Ou seja, magia que toca só a superfície do corpo. Por isso, [Apport], que interfere no interior, deveria funcionar, mas…
[Apport] não consegue atrair à força coisa que tá conectada. Não, não é que não consegue, mas isso ficaria só no nível de eu conseguir "arrancar facilmente com a mão".
Exemplo levemente repugnante, mas, seria tipo impossível arrancar só olho ou coração de humano.
Mas consegue atrair bala ou ponta de flecha que entraram no corpo.
O núcleo da Phrase não tá fundido com o cristal ao redor. Se destruir o corpo, o núcleo sai rolando sozinho.
Não pode ser, será que aquela Phrase de cristal roxo tá com o núcleo integrado ao tecido do corpo?
Repelindo de novo a espada estendida, por ora, tentando perfurar o núcleo com a Buryunhirude, transformo em modo arma, mirando.
Mas, no instante seguinte, entra rachadura no núcleo da Phrase de cristal roxo, e, assim mesmo, "garagara", a parte principal do cavalo também se estilhaça em pedaços.
Diante desse desenvolvimento repentino, fico boquiaberto, "pokan".
Ê? Por quê?
Virando-me, o olho do Kuon mostra brilho vermelho-dourado. Aquilo é… [Olho Mágico do Esmagamento], era?
Ah, entendi, quebrou o núcleo com [Olho Mágico do Esmagamento], é.
Ou melhor, só com isso conseguir derrotar Phrase, isso já seria trapaça mesmo, francamente…
『Hyū. Como esperado do jovenzinho. O adversário com quem o velho tava em dificuldade, abateu num só golpe, digno mesmo』
— Não é que tava em dificuldade especialmente, não…
Como esperado, não deveria estar em dificuldade tão fácil assim.
Soltando fala tipo desculpa, aproximo-me da Phrase de cristal roxo estilhaçada na neve, pegando na mão um dos fragmentos.
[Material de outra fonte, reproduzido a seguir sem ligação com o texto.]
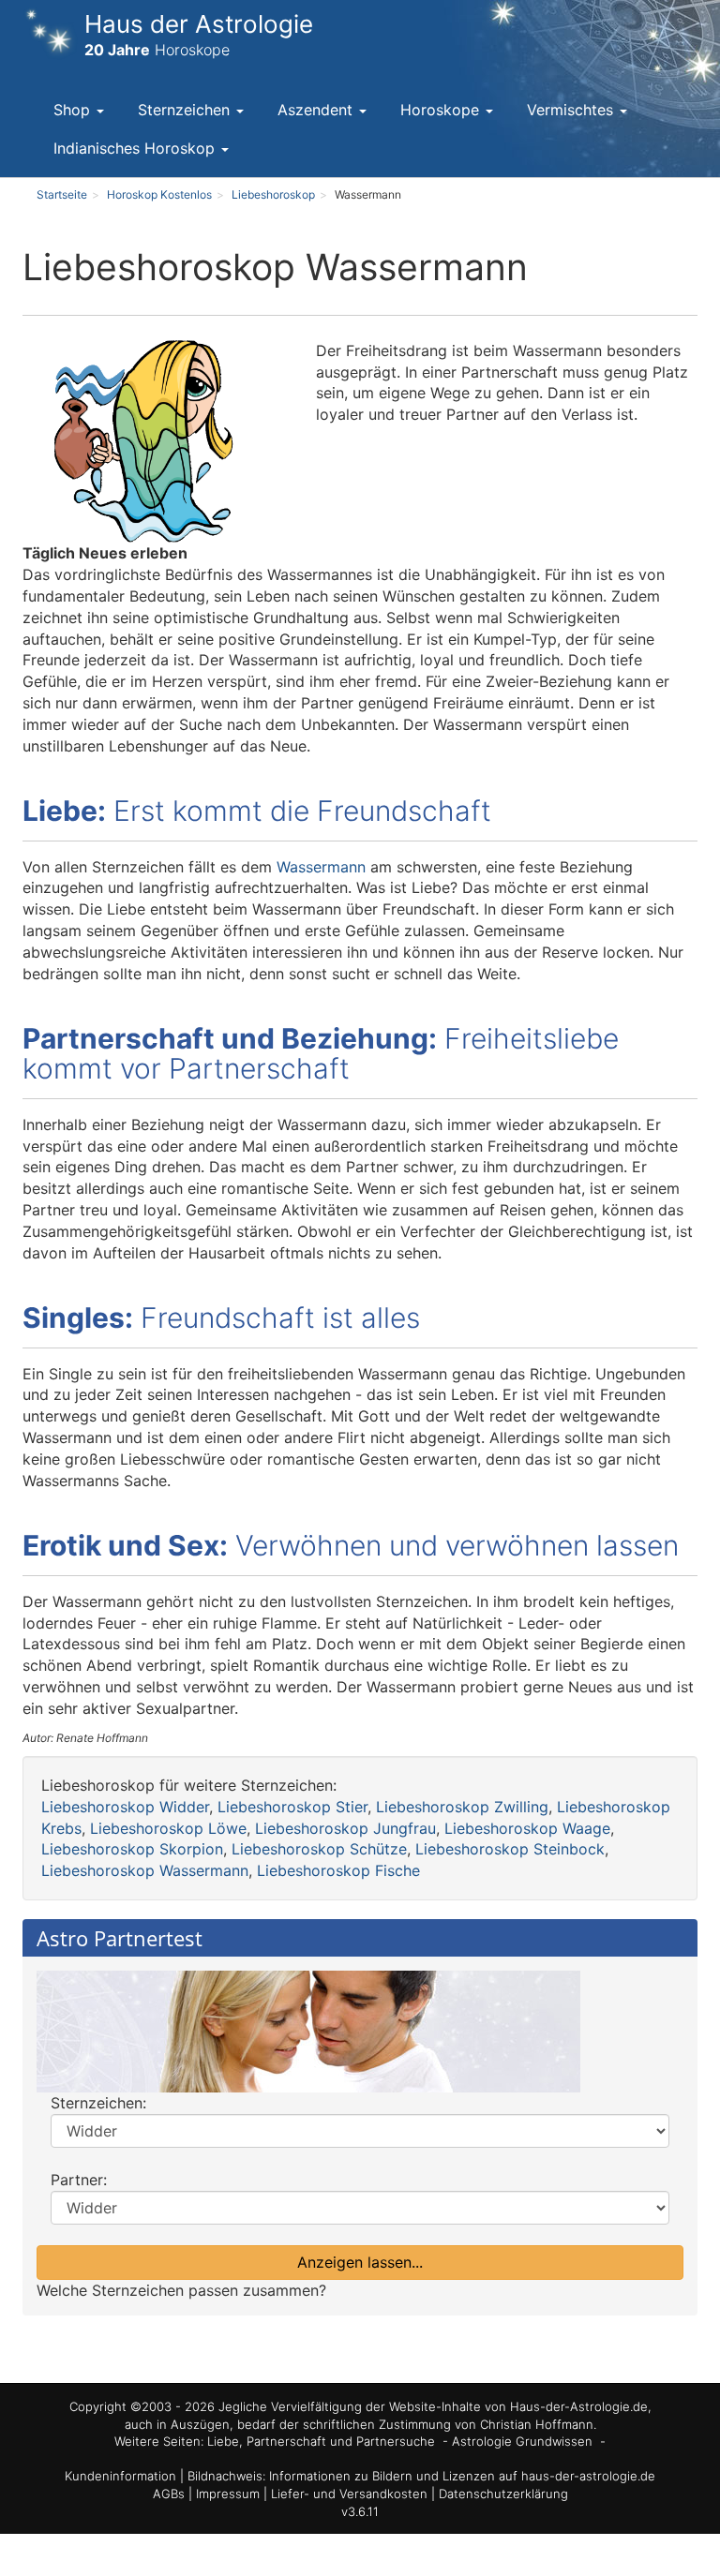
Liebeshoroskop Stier (293, 1806)
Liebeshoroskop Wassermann (144, 1870)
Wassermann (321, 866)
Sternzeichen (186, 109)
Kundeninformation (120, 2475)
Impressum (229, 2493)
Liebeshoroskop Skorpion (132, 1848)
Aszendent (317, 109)
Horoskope (442, 109)
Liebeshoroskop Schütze (319, 1848)
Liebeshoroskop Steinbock (510, 1848)
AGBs (170, 2493)
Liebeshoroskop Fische (338, 1870)
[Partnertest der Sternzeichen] (360, 2031)
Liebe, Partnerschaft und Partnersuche (321, 2441)
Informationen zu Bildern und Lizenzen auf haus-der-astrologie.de (462, 2475)
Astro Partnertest (119, 1938)
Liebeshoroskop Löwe (168, 1828)
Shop (74, 109)
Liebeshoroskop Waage (527, 1828)
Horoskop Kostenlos (159, 194)
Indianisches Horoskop (136, 148)
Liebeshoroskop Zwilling (462, 1806)
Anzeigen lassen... (360, 2262)
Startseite (62, 194)
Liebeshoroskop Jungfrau (345, 1828)
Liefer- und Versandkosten (351, 2493)
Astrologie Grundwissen (522, 2441)
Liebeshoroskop (273, 194)
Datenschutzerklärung (503, 2493)
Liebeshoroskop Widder (125, 1806)
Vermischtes (572, 109)
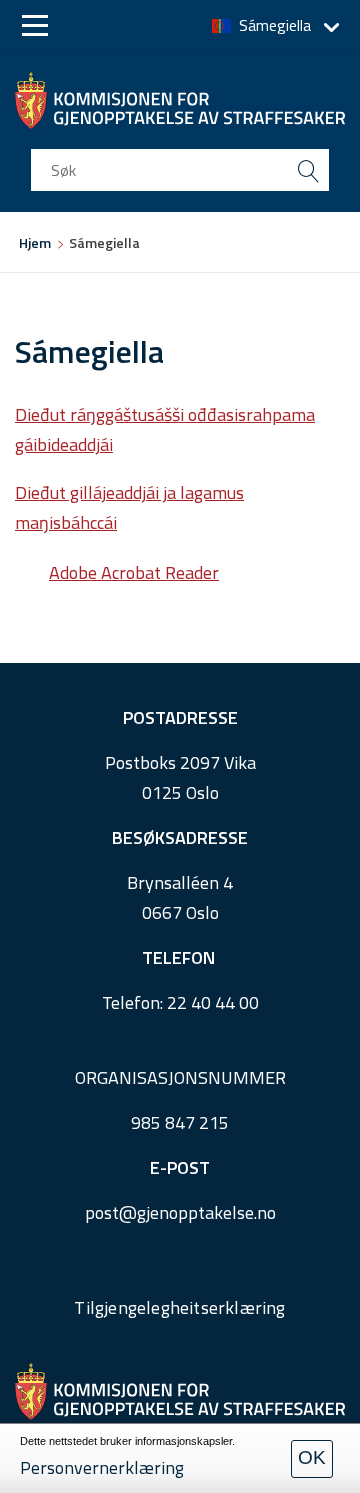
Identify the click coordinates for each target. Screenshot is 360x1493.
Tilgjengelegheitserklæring (179, 1307)
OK (312, 1457)
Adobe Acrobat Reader (134, 572)
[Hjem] (180, 100)
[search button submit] (308, 170)
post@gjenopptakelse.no (180, 1212)
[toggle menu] (35, 25)
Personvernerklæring (102, 1467)
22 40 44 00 (213, 1002)
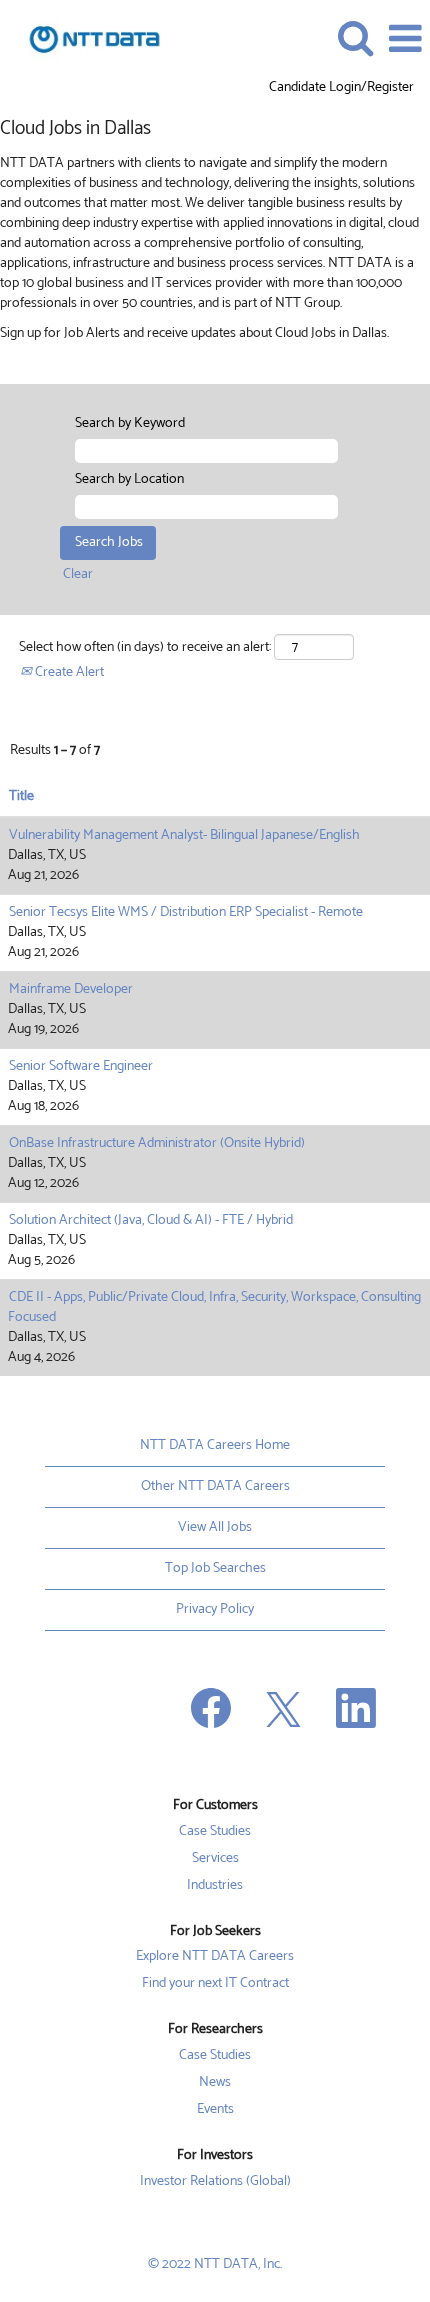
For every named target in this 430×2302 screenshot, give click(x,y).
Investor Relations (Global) (215, 2182)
Fumu. Aparência, parece cristal roxo comum mesmo. Brilha, "kirakira", feito joia.
Isso também deve virar material cristalino, será. O Doutor e a Kūn devem ficar felizes.
Por ora, recupero tudo com [Storage], incluindo o núcleo estilhaçado. Investigando isso, deve dar pra saber algo.
— Umm, pai
— Nn? O que é?
Virando-me pro Kuon, sem perceber, engulo a fala.
Ali, em vermelho, azul, amarelo, roxo, verde, preto… vários tipos de cor de fera de cristal caminhava em nossa direção.
— Chegou a delegação em grupo, hein.
— Parece que sim.
Empunhando a Buryunhirude, dessa vez, tentando mostrar boa figura pro filho, penso isso com leve intenção maliciosa.